Tavecchio: “Calcio irregolare, io fermo nonostante le tante cose buone…”

“Avevo un progetto in grado di rendere sostenibili tanto le attività della Nazionale quanto i singoli campionati”

di Redazione ITASportPress

La Nazionale e la Nations League, il VAR, i campionati. Carlo Tavecchio, ex presidente della Figc, è tornato a parlare, ed ha fatto il punto della situazione del calcio italiano. Intervistato dal Corriere dello Sport, l’ex numero uno si è espresso in modo molto duro sulle vicende che stanno esasperando il mondo del pallone.

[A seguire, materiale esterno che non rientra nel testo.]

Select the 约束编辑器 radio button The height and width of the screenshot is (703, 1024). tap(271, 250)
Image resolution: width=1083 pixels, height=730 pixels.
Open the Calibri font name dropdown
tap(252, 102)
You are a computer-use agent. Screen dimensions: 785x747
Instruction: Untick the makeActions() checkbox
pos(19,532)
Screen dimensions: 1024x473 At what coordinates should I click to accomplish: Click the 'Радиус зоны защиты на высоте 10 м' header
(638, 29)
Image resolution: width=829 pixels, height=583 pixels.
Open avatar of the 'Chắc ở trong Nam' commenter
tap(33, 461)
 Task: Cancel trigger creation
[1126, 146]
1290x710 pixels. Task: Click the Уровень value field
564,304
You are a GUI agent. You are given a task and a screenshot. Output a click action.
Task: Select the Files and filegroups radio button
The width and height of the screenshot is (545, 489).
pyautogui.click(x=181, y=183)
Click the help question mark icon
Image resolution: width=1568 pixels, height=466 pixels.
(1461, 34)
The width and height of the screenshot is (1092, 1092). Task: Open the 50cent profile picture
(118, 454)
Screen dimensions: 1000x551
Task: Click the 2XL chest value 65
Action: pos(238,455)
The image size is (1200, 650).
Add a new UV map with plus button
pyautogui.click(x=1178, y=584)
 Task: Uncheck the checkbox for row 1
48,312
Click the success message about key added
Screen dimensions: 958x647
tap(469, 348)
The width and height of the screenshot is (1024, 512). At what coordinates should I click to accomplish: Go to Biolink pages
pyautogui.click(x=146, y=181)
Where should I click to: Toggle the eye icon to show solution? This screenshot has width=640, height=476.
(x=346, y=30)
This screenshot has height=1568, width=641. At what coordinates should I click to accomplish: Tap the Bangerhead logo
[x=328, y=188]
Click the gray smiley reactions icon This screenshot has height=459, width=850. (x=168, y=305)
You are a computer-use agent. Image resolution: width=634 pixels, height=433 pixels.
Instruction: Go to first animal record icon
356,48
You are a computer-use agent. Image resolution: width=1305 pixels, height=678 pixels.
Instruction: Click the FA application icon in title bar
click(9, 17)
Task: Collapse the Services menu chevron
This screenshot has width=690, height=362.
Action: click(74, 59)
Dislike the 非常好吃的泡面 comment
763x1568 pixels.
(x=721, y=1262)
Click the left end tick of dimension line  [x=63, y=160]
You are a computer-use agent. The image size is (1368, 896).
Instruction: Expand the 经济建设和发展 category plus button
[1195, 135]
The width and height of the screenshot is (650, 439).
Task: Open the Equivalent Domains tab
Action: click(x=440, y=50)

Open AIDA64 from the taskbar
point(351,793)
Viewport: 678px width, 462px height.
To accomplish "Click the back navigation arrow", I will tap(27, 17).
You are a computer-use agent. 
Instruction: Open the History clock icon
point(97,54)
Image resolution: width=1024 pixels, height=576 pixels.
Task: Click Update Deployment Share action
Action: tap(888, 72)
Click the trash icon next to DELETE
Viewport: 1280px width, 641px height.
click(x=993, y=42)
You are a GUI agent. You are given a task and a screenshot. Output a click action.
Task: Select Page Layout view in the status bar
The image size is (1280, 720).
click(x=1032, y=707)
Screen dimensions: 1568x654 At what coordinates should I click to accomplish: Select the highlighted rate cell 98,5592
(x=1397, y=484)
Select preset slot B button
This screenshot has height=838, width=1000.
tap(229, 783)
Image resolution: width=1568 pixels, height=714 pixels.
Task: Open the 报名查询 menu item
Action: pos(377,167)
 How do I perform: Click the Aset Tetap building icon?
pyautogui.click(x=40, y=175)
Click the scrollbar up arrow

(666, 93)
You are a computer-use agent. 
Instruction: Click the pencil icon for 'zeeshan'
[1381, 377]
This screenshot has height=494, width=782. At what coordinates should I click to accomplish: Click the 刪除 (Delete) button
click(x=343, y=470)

ELEZIONI – “Spero che chi è sostenuto dalla maggioranza si adoperi per trovare un presidente credibile. Se non ci sarà un presidente, allora sarebbe il caso che il Governo intervenga per nominare un…commissario del commissario. Una figura sovrafederale che dia una svolta”. “Riforma necessaria? Avevo un progetto in grado di rendere sostenibili tanto le attività della Nazionale quanto i singoli campionati. 18 squadre in A, 20 in B e 18 o 20 in due gironi della Serie C. Minimo ventiquattro squadra in meno e un organo terzo, esterno alla federazione, che si occupi di controllare bilanci e proprietà. In Italia, però, nessuno è pronto ad accettare la retrocessione in questo modo, c’è ipocrisia”.

GIUSTIZIA SPORTIVA – “Per non parlare del sistema di giustizia sportiva. Hanno idea di cosa sia il calcio, quelli che gestiscono la giustizia? Il Cesena è stato penalizzato dopo essere fallito, piuttosto che subire un -15 nel campionato di riferimento. Possibile sia davvero andata così?”

MERITI – “La mia gestione poco pubblicizzata? E mi pento di questo. Perchè prima l’Italia aveva due squadra in Champions, ora quattro per merito di chi ha sostenuto Infantino e Ceferin. A Roma avremo quattro partite dell’Europeo a Roma, mentre Parigi no, da noi si giocherà l’Europeo Under 21 nel 2019 e siamo stati i primi a introdurre il VAR. In più, una notevole liquidità nelle casse della federazione. Io sono competente di calcio, e in questo paese pochi lo sono”.